**Action item:**
The answer must be a bare number: the count of lines below that contain "computer".

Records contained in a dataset
++++
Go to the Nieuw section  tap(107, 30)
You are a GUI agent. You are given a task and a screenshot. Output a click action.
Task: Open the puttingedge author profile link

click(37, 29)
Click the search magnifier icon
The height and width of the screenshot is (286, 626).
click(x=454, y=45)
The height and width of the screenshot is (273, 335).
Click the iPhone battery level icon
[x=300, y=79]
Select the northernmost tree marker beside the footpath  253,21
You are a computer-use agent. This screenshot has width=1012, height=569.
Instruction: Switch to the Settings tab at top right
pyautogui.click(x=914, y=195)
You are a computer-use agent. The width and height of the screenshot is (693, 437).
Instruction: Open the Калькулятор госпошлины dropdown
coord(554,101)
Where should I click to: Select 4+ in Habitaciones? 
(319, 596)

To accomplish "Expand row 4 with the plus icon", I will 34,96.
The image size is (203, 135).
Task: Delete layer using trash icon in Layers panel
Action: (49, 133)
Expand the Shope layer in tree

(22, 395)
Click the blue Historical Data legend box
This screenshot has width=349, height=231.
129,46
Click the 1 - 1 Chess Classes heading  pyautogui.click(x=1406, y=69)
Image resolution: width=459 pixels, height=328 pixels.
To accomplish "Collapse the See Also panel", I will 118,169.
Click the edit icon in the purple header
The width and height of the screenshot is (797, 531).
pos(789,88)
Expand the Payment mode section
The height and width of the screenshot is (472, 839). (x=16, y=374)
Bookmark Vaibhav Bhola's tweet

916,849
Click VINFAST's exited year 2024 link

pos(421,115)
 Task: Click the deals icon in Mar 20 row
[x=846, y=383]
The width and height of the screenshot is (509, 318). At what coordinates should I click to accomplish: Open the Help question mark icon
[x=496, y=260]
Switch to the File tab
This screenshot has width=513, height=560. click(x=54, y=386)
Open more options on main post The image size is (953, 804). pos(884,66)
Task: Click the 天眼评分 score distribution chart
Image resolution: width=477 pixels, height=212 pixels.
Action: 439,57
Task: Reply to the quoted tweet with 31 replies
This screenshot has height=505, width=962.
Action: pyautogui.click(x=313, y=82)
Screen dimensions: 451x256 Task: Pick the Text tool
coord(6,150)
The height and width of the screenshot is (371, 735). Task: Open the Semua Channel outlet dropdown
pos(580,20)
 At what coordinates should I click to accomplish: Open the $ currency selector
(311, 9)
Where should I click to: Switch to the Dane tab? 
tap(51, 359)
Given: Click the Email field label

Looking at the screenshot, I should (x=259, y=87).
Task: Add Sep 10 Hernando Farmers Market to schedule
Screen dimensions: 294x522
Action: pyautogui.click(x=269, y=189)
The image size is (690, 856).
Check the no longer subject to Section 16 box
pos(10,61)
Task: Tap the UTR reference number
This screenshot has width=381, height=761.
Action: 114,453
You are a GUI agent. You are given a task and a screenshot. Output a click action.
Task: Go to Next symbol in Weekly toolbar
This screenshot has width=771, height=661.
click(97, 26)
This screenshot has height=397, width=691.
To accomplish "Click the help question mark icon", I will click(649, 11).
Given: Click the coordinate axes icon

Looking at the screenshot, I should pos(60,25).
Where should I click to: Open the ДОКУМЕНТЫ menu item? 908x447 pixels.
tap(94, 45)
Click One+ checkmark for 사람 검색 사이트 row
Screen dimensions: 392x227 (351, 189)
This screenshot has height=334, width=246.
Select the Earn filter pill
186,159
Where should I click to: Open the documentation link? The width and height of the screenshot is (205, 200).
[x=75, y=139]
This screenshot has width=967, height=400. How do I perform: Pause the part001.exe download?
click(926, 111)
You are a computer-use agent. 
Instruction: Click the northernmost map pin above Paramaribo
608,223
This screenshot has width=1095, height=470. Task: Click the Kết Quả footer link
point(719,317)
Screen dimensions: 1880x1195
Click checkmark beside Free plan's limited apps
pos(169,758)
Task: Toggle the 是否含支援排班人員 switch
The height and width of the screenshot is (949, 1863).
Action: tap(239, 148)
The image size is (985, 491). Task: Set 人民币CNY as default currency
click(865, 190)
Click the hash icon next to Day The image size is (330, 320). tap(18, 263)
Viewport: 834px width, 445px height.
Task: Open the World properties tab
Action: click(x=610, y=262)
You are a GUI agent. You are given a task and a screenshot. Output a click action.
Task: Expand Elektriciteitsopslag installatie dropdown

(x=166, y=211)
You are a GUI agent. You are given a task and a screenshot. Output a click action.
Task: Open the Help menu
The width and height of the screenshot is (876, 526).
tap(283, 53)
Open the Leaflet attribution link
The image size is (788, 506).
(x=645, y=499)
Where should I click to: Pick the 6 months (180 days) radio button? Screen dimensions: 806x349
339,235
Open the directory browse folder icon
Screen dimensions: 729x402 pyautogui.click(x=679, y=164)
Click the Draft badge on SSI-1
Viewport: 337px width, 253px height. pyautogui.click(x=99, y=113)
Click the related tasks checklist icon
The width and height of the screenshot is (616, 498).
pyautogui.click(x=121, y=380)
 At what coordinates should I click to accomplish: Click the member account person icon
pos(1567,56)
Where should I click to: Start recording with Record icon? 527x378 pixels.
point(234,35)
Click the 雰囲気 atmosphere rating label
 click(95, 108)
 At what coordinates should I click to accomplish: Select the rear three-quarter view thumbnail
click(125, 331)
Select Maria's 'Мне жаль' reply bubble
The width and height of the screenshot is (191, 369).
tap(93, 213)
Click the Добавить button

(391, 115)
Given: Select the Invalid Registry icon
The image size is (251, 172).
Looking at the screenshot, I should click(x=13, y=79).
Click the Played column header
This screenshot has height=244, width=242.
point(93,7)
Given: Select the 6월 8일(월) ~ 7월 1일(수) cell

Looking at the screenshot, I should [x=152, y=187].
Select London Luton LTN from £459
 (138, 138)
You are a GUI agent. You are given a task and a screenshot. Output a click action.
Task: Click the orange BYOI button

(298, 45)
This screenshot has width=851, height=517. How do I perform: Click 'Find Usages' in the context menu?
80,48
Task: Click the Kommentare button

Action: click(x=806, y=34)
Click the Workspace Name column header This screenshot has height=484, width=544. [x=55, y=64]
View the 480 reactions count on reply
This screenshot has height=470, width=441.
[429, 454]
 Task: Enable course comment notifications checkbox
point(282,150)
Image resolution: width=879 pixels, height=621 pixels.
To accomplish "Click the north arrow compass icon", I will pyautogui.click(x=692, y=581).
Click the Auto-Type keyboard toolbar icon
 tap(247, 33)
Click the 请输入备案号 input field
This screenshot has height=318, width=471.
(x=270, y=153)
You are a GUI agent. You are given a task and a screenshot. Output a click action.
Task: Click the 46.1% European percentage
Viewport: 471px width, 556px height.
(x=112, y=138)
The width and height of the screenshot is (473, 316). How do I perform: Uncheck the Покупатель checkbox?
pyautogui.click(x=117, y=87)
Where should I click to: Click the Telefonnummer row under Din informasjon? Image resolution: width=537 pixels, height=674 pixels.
++++
**Solved problem:**
3